Skills: The Building Blocks of Agentic Intelligence

From Ephemeral Code to Persistent Production Workflows

apifunnel.ai Engineering· 2 min read
In the world of AI agents, there is a massive gap between "writing code that works" and "building a reliable system." Most agentic frameworks treat code execution as a disposable event. An agent writes a script, it runs, it completes, and the knowledge of how it worked vanishes.
To build production-grade automation, we have to treat Skills as first-class citizens.

The "In-Memory" Capture: Never Lose a Breakthrough

In-Memory Skill Tracking: From Execution to Published Skill
In our architecture, every time an agent executes code, the platform doesn't just run it—it captures it. By default, every successful execution is stored as an in-memory skill draft.

This is a fundamental shift in the agent's journey. Instead of the agent "guessing" how to do something again later in a long workflow creation process, it has a trail of proven, testable blocks. The agent can reference previous executions via unique IDs, effectively "learning" your environment as it builds.

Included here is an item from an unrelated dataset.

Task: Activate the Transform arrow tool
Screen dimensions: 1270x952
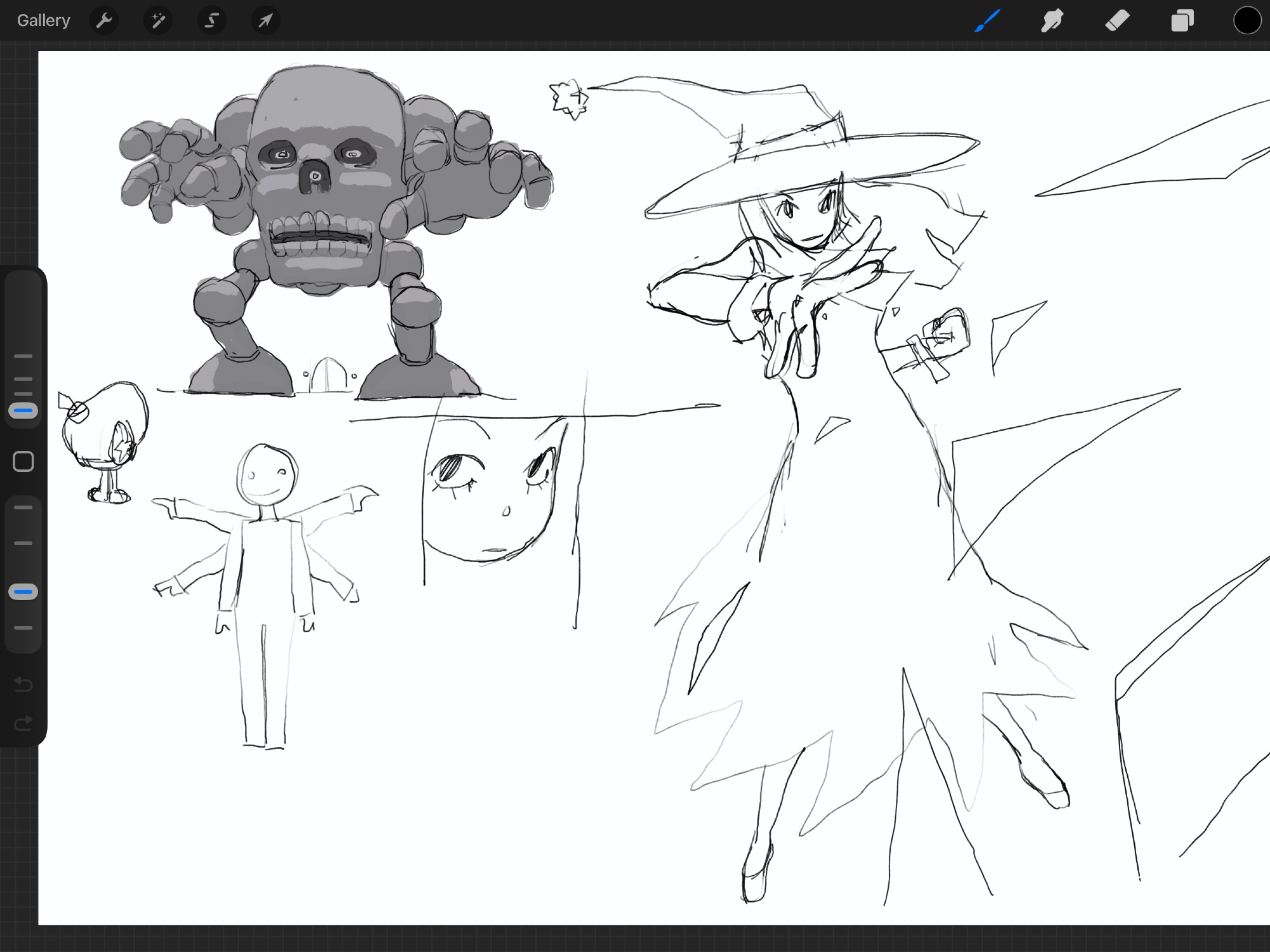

The Secret Sauce: Output Parameter Mining

The biggest implementation gap in modern agent research (including Anthropic's latest work) is composability. You can't wire two functions together if you don't know exactly what the first one returns.
Standard code execution returns a string or a JSON blob, and the agent has to "hallucinate" the structure for the next step. We solved this with automatic output schema mining.

When a skill draft is captured, the platform analyzes the return values in the sandbox and generates a typed schema:

yaml
# Automatically mined from execution
outputs:
  ticket_key: string
  assignee_id: string
  status: string

Because these signatures are formalized, agents can wire outputs to inputs with 100% reliability. This is what allows an agent to build a complex workflow autonomously—it's not guessing; it's following a verified data contract.

The Skills Lifecycle: Draft to Production

Transforming a conversation into a production system follows a clean three-step path:

  1. Draft (Auto-capture): Every code execution is saved in-memory. The agent uses these to "scaffold" the workflow.
  2. Publish (Persistence): Once a logic sequence is proven, the agent (or user) promotes it to a Published Skill. This stores the code immutably and formalizes the input/output contract.
  3. Schedule (Automation): Published skills can be scheduled via cron or triggered via webhooks. This is where "agentic work" becomes "autonomous service."

Agent-as-Architect, User-as-Foreman

This architecture flips the traditional automation model. In tools like Zapier or N8N, the user is the builder, dragging boxes and wiring lines.

In our model, the agent is building the workflow. The user is along for the ride, providing subject matter expertise and business justification. The agent iteratively builds skills, tests them in isolation, mines their signatures, and composes them into a final production-ready system.
By making skills persistent and first-class, we move past "chatting with AI" and into building with AI.